Give the records below again exactly, and exclude each picture.

[Stored data entries]
[Start of section]
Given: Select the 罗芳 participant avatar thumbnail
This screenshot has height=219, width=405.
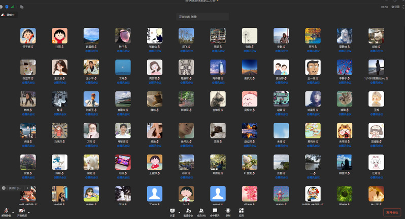Looking at the screenshot, I should (x=312, y=35).
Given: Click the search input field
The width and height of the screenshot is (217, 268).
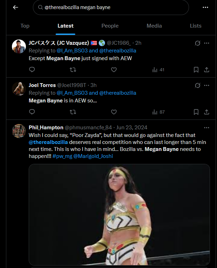Looking at the screenshot, I should pyautogui.click(x=112, y=7).
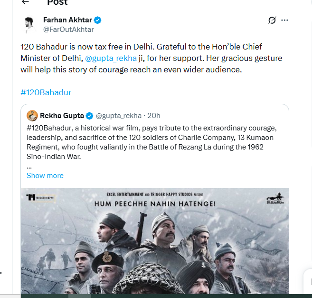The width and height of the screenshot is (312, 298).
Task: Click Rekha Gupta's verified badge
Action: tap(90, 116)
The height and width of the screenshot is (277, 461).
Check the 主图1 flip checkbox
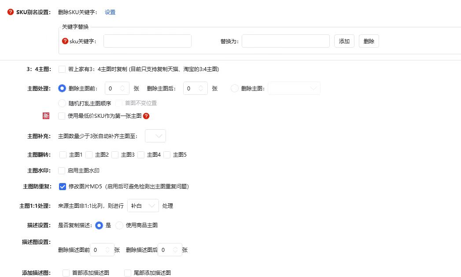(x=62, y=154)
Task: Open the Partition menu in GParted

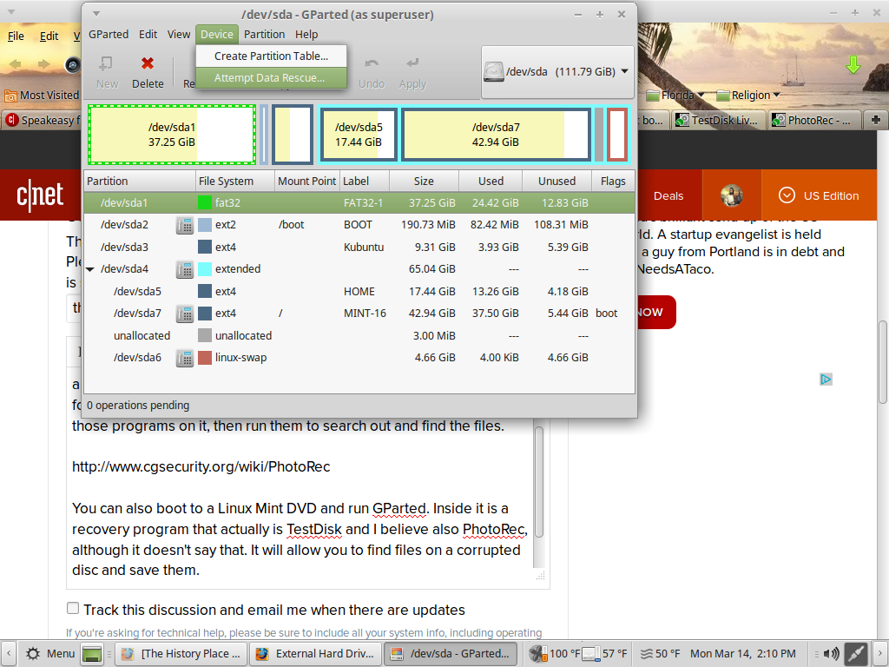Action: [264, 34]
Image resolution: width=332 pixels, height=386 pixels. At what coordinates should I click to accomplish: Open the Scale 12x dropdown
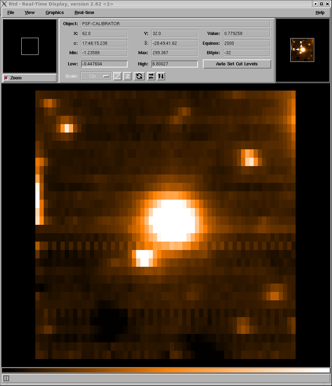[96, 76]
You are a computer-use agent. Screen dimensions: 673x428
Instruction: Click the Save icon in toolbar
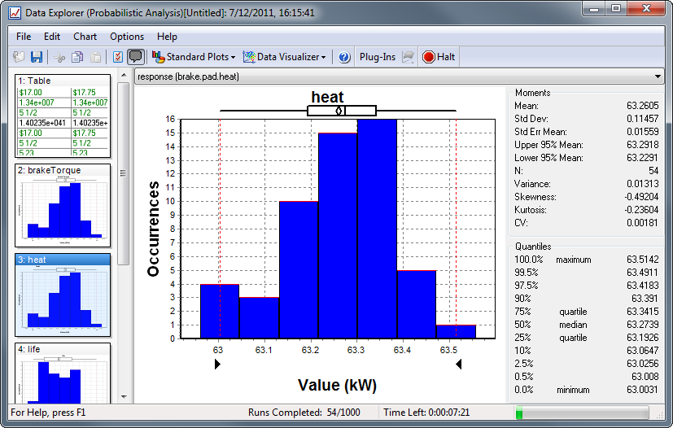[37, 57]
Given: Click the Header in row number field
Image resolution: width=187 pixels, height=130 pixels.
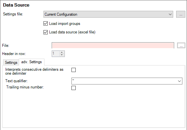Looking at the screenshot, I should pos(56,54).
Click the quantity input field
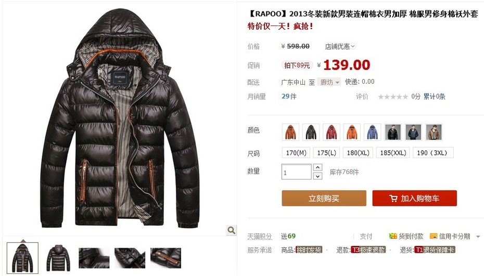The height and width of the screenshot is (276, 484). (296, 172)
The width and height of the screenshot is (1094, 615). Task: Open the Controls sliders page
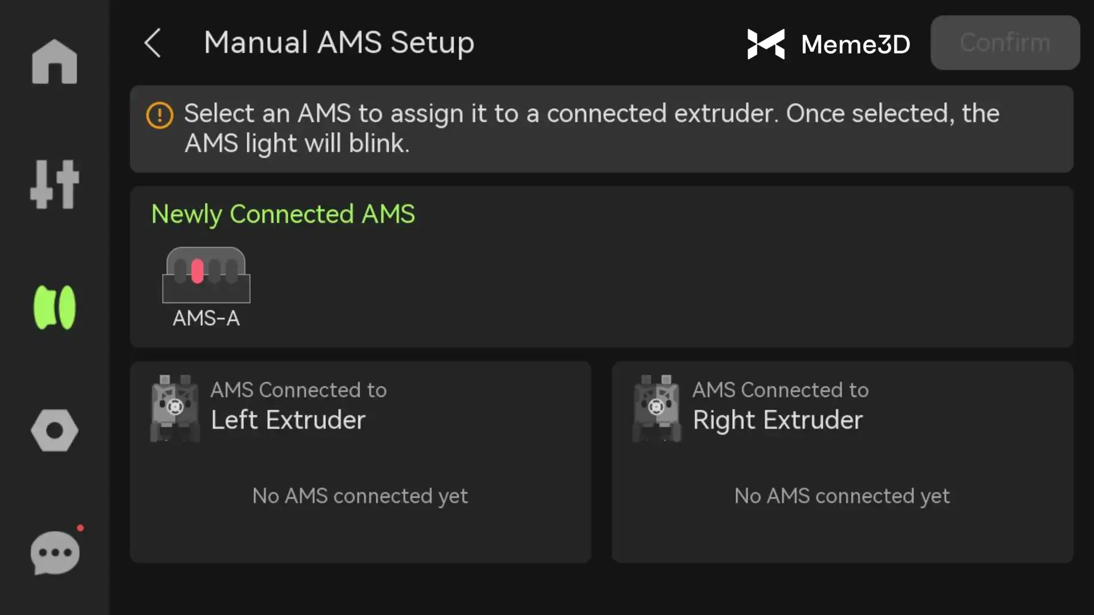coord(55,185)
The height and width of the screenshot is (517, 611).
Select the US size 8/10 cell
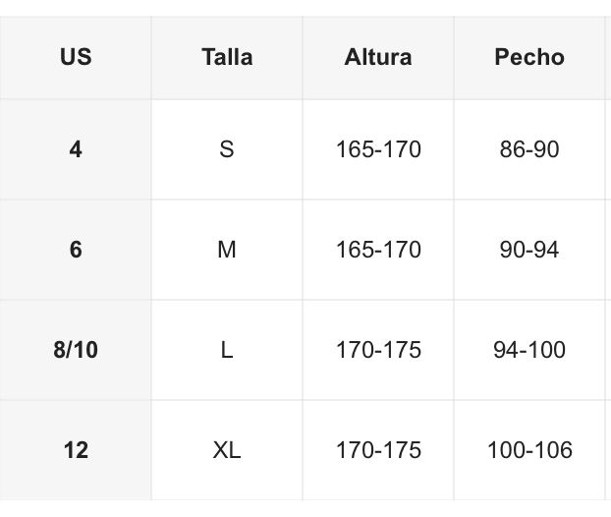pyautogui.click(x=76, y=350)
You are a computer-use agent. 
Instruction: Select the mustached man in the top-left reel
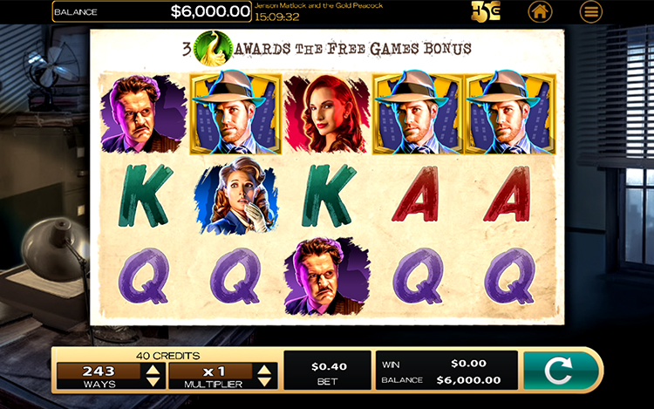tap(144, 113)
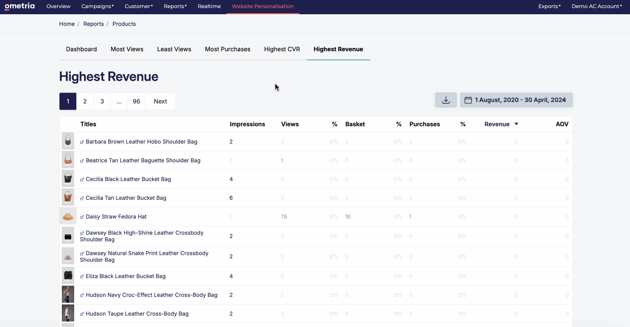
Task: Sort by the Impressions column header
Action: pyautogui.click(x=247, y=124)
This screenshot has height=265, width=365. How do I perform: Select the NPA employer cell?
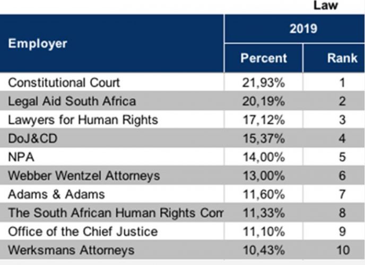tap(21, 157)
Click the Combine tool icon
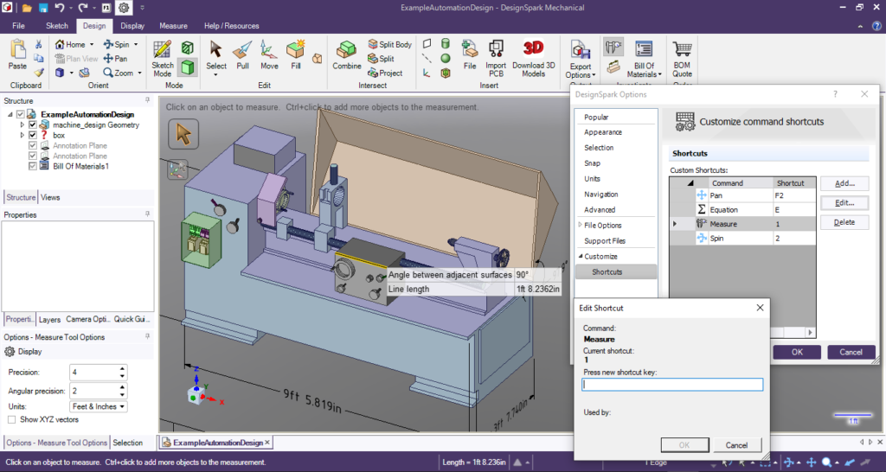886x472 pixels. pyautogui.click(x=347, y=54)
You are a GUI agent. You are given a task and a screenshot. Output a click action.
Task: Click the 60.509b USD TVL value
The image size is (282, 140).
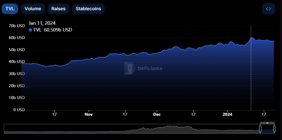pos(58,30)
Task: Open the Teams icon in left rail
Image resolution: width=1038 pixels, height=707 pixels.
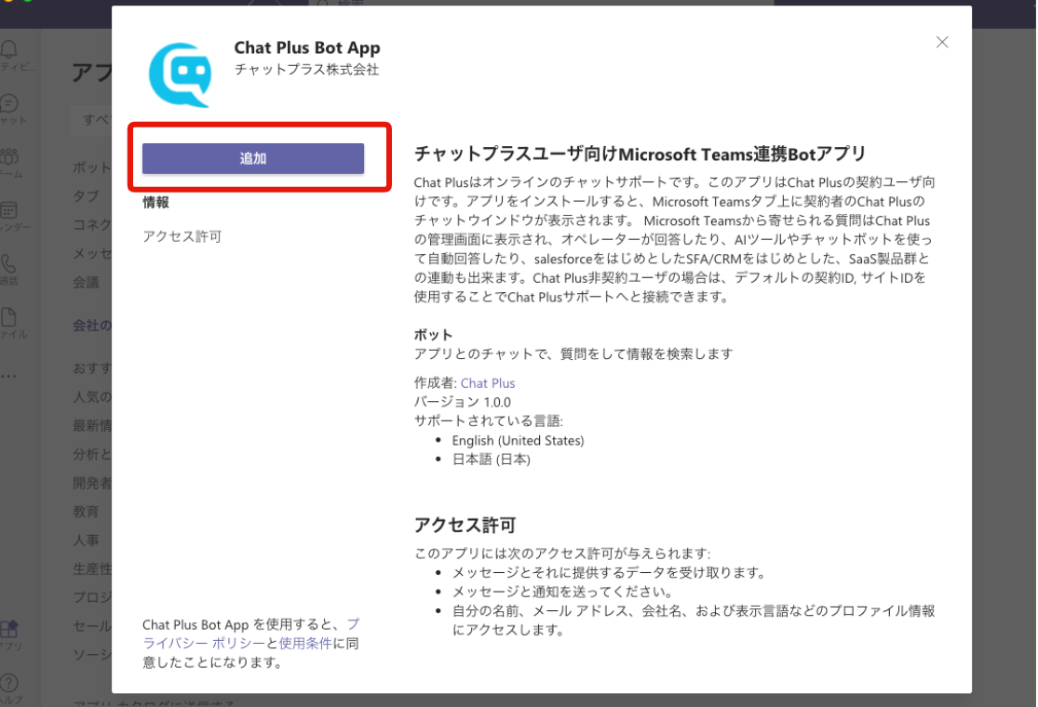Action: tap(9, 157)
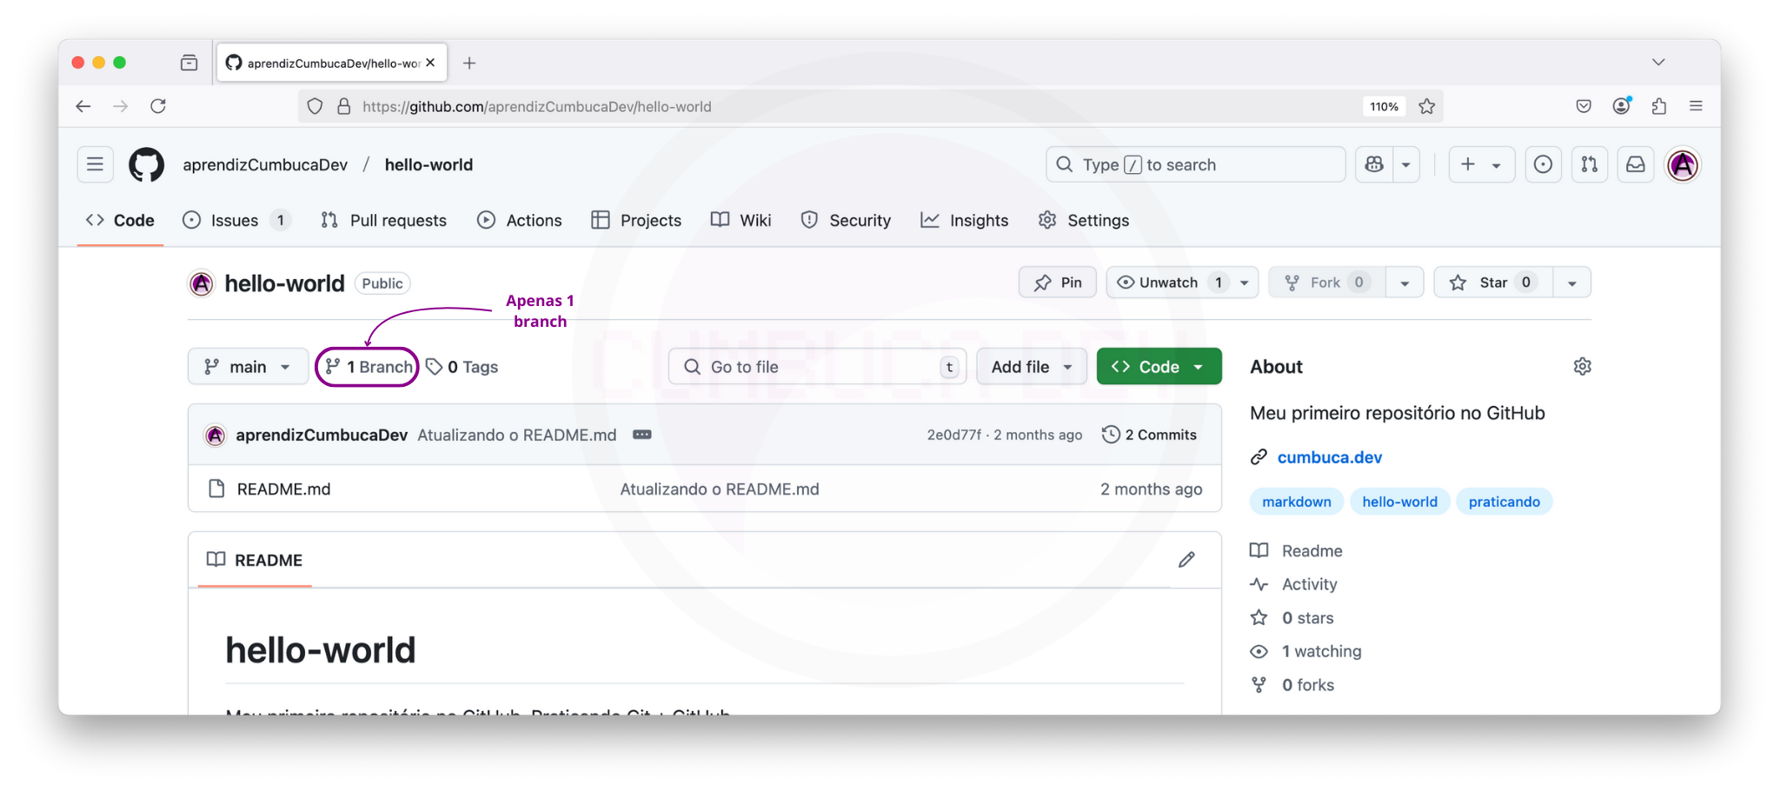Expand the Add file dropdown
The height and width of the screenshot is (792, 1780).
tap(1031, 367)
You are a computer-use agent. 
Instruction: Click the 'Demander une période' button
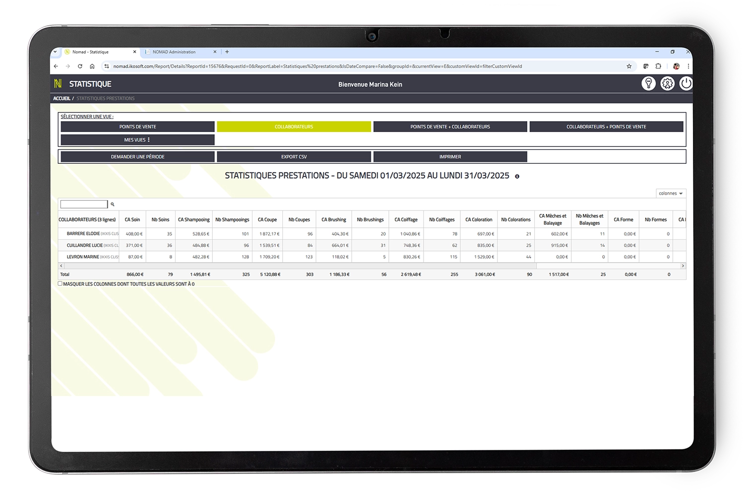point(137,157)
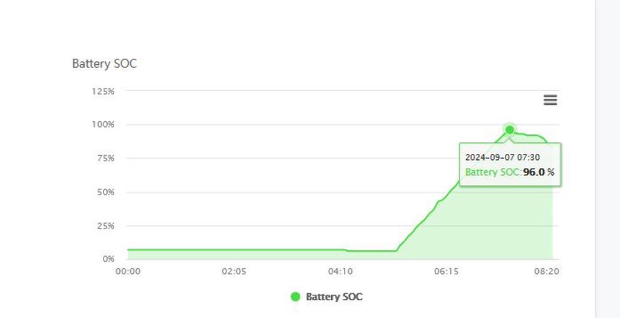
Task: Click the 0% y-axis label
Action: tap(108, 259)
[End of section]
**Exercise response**
Given: Select the 罗芳 participant avatar thumbnail
This screenshot has height=219, width=405.
Looking at the screenshot, I should (x=312, y=35).
Given: Click the search input field
The width and height of the screenshot is (217, 268).
Looking at the screenshot, I should pyautogui.click(x=112, y=7).
The width and height of the screenshot is (312, 298).
Task: Click Rekha Gupta's verified badge
Action: tap(90, 116)
The height and width of the screenshot is (277, 461).
Check the 主图1 flip checkbox
(x=62, y=154)
Task: Open the Partition menu in GParted

Action: [264, 34]
Image resolution: width=332 pixels, height=386 pixels. At what coordinates should I click to accomplish: Open the Scale 12x dropdown
[96, 76]
You are a computer-use agent. Screen dimensions: 673x428
Instruction: Click the Save icon in toolbar
[37, 57]
Given: Click the Header in row number field
Image resolution: width=187 pixels, height=130 pixels.
Looking at the screenshot, I should pos(56,54).
Click the quantity input field
The height and width of the screenshot is (276, 484). (296, 172)
The width and height of the screenshot is (1094, 615). Task: Open the Controls sliders page
coord(55,185)
The height and width of the screenshot is (517, 611).
Select the US size 8/10 cell
pyautogui.click(x=76, y=350)
You are a computer-use agent. 
Instruction: Select the mustached man in the top-left reel
tap(144, 113)
Task: Sort by the Impressions column header
Action: pyautogui.click(x=247, y=124)
This screenshot has height=265, width=365. How do I perform: Select the NPA employer cell?
tap(21, 157)
Click the Combine tool icon
886x472 pixels. pyautogui.click(x=347, y=54)
You are a GUI agent. You are given a task and a screenshot. Output a click action.
Task: Click the 60.509b USD TVL value
The image size is (282, 140).
pos(58,30)
Task: Open the Teams icon in left rail
Image resolution: width=1038 pixels, height=707 pixels.
Action: tap(9, 157)
Expand the Add file dropdown
The height and width of the screenshot is (792, 1780).
tap(1031, 367)
You are a computer-use agent. 
Instruction: Click the 'Demander une période' button
point(137,157)
Task: Click the 0% y-axis label
Action: tap(108, 259)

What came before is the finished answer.